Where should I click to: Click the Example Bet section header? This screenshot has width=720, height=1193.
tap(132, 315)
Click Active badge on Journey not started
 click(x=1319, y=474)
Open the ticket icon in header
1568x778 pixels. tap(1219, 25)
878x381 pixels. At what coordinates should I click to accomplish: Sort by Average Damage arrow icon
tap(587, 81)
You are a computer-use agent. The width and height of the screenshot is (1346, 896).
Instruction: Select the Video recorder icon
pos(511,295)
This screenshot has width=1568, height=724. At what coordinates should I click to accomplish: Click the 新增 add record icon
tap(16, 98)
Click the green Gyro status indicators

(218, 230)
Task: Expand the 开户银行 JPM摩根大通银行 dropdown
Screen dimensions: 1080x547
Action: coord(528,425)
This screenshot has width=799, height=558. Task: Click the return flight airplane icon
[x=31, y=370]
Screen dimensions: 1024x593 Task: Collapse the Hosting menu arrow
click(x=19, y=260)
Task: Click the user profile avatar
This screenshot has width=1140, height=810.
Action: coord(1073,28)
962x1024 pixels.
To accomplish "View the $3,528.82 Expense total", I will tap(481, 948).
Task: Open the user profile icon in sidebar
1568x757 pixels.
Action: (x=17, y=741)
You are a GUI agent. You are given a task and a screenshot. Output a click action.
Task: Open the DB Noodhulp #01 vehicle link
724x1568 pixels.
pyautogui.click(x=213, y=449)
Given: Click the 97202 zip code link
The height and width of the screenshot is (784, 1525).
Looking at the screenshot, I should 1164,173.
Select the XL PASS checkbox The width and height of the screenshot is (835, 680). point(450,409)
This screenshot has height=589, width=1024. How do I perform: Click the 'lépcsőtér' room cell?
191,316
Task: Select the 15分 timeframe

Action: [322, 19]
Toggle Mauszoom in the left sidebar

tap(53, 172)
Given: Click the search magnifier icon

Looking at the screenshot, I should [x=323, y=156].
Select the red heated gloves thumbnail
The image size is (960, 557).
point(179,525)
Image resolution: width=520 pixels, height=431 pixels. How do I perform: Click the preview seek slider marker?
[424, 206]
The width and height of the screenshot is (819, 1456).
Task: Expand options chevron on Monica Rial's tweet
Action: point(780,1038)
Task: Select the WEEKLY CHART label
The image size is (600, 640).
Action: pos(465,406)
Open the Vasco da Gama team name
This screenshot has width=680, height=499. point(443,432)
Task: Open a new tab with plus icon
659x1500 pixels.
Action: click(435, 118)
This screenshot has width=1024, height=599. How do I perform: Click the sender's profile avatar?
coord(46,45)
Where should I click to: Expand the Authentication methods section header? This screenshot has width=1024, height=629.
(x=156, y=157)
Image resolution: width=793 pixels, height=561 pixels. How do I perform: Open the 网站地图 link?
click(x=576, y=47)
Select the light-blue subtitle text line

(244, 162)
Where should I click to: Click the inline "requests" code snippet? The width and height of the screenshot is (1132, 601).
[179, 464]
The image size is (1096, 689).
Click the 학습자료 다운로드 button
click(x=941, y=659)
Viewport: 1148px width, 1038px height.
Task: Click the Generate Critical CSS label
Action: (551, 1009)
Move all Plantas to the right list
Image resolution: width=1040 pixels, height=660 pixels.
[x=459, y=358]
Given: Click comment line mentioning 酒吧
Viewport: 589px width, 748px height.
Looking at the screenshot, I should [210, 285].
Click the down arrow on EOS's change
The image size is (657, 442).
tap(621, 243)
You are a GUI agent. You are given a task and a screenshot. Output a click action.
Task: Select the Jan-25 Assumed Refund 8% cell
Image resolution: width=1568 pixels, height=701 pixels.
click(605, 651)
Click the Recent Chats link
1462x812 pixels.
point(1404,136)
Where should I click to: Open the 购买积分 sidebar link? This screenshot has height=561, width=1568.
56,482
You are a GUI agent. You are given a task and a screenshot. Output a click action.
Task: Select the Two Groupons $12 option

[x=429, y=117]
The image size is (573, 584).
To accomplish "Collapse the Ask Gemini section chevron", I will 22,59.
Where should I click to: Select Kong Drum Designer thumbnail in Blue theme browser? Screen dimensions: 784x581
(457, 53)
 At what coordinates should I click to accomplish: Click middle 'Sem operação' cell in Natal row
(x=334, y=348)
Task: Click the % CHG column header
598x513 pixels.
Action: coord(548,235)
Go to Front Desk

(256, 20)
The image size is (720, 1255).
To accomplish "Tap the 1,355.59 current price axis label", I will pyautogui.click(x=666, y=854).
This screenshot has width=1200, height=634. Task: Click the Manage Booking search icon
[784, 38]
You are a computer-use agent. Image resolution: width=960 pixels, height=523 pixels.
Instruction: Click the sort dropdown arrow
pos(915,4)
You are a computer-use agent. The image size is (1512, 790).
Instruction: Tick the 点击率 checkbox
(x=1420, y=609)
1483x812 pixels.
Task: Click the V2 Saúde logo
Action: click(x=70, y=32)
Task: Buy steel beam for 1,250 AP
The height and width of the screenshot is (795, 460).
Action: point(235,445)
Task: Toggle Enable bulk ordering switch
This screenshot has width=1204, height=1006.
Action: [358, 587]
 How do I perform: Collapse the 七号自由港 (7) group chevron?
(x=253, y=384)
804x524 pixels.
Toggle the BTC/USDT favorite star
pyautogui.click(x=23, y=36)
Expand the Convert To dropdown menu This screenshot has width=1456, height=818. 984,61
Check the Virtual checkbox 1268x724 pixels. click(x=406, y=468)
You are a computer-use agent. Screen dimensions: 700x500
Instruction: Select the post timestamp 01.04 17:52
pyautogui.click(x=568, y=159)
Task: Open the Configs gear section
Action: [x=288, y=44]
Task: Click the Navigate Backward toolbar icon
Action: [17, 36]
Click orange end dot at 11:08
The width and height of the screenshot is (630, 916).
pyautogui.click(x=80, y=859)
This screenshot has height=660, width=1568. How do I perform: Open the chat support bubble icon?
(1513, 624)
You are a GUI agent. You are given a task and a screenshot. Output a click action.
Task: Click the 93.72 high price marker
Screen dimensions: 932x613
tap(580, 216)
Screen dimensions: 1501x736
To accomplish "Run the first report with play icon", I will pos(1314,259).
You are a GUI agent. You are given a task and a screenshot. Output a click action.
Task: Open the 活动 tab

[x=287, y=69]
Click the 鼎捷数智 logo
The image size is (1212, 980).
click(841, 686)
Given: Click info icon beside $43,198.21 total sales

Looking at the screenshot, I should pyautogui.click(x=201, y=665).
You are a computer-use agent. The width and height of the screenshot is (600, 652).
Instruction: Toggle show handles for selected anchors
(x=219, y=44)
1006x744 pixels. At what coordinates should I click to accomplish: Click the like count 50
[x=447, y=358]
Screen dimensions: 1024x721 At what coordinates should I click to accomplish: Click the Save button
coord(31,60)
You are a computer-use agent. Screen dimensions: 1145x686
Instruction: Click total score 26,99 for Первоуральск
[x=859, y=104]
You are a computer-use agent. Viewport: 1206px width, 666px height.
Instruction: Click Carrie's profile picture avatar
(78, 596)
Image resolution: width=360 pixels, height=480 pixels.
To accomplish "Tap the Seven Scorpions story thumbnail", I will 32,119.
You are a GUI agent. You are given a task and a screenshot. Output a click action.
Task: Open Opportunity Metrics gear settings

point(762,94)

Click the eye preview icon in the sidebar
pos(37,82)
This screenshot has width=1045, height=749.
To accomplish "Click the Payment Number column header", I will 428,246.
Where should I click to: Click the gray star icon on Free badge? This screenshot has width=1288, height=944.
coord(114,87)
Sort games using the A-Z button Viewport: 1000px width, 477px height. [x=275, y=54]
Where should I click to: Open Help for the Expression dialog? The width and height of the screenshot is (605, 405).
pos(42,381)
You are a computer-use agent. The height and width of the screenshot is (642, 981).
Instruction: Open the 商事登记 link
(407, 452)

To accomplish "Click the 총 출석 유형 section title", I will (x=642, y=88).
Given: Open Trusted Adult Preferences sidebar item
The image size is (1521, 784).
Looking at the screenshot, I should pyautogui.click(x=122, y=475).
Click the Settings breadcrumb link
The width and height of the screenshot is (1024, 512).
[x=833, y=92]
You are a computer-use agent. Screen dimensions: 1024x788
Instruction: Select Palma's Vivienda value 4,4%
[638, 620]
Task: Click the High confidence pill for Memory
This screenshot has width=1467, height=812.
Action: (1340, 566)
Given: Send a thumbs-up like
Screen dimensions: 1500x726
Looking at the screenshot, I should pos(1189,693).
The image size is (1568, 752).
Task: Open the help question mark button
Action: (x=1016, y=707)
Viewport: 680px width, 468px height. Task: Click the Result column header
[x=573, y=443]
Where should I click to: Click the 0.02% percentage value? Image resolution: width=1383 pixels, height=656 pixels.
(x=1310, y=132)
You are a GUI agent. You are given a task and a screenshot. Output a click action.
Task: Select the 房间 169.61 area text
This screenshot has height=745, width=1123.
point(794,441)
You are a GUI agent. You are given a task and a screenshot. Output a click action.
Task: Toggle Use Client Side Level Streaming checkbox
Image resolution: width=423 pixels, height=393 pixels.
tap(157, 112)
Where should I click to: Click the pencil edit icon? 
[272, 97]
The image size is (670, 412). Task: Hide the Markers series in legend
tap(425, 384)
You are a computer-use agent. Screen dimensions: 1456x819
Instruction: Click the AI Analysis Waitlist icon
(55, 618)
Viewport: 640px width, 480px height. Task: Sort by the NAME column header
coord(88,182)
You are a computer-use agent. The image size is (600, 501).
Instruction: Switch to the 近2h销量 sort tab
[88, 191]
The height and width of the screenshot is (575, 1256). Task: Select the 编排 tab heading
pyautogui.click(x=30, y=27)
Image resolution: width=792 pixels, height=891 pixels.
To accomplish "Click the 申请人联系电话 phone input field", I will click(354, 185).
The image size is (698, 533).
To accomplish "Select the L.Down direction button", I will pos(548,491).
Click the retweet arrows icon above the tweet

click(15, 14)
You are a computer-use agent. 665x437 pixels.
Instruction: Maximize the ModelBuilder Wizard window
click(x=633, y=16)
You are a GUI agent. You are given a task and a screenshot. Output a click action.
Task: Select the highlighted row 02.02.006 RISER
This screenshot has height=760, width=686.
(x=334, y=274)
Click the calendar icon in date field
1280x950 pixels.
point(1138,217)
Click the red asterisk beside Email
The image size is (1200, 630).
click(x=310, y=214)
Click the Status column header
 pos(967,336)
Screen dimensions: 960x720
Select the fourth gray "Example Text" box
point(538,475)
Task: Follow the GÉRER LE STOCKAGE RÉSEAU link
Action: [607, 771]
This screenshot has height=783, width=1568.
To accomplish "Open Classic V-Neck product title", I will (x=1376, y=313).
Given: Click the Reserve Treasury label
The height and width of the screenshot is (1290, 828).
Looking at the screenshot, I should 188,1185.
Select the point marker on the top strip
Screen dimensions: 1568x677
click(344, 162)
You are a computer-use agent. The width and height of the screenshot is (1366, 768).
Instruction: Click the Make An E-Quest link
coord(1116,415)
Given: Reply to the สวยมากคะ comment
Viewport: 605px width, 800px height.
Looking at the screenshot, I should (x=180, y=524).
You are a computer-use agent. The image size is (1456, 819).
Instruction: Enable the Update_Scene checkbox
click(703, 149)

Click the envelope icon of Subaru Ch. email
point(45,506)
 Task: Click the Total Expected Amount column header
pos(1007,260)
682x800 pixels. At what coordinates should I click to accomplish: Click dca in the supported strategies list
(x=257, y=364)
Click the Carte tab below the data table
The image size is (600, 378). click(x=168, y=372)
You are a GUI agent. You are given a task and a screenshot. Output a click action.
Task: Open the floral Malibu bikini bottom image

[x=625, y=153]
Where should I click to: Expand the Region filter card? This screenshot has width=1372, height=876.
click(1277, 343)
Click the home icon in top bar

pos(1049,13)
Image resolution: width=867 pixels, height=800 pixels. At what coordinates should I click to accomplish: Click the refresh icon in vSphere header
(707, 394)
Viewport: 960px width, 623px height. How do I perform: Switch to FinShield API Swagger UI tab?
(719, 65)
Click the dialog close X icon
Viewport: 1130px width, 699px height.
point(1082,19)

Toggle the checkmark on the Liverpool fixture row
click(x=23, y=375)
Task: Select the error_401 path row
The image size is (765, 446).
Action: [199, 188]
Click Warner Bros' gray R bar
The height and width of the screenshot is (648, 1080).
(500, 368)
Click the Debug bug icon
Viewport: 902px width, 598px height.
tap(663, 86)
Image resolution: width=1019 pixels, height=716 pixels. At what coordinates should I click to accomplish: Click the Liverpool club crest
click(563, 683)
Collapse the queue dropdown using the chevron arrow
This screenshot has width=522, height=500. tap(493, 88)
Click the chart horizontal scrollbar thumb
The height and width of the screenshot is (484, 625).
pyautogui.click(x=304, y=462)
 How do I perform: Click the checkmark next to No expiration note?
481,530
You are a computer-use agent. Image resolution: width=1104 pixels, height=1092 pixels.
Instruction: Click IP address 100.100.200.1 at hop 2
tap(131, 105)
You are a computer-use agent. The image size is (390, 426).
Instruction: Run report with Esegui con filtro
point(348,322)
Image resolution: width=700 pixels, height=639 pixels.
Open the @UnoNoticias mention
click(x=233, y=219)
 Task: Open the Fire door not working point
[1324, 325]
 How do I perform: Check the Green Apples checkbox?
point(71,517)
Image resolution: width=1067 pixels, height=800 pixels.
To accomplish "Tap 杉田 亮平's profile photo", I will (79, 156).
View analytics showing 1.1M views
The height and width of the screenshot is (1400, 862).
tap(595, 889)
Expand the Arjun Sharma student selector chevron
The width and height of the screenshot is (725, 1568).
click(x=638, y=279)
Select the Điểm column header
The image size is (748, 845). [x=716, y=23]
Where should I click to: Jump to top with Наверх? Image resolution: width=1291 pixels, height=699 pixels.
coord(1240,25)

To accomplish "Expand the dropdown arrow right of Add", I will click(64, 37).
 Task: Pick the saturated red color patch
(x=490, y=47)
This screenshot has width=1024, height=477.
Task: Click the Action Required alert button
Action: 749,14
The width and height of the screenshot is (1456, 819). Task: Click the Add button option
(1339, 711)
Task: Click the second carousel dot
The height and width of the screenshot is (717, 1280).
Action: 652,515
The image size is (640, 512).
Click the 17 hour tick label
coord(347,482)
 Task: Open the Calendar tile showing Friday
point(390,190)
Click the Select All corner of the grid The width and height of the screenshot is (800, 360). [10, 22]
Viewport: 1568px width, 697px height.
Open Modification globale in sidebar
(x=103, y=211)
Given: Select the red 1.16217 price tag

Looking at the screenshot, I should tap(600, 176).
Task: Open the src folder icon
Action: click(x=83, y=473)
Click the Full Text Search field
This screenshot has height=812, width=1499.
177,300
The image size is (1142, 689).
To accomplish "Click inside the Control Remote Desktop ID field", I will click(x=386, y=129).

────────────────────

HOW TO COMPLETE THIS TASK :: Among the lines above, find the one with "How do I perform: Collapse" and the one with "Check the Virtual". Quote both and everything between them, exactly.

ANSWER TO THIS PROBLEM ::
 How do I perform: Collapse the 七号自由港 (7) group chevron?
(x=253, y=384)
804x524 pixels.
Toggle the BTC/USDT favorite star
pyautogui.click(x=23, y=36)
Expand the Convert To dropdown menu This screenshot has width=1456, height=818. 984,61
Check the Virtual checkbox 1268x724 pixels. click(x=406, y=468)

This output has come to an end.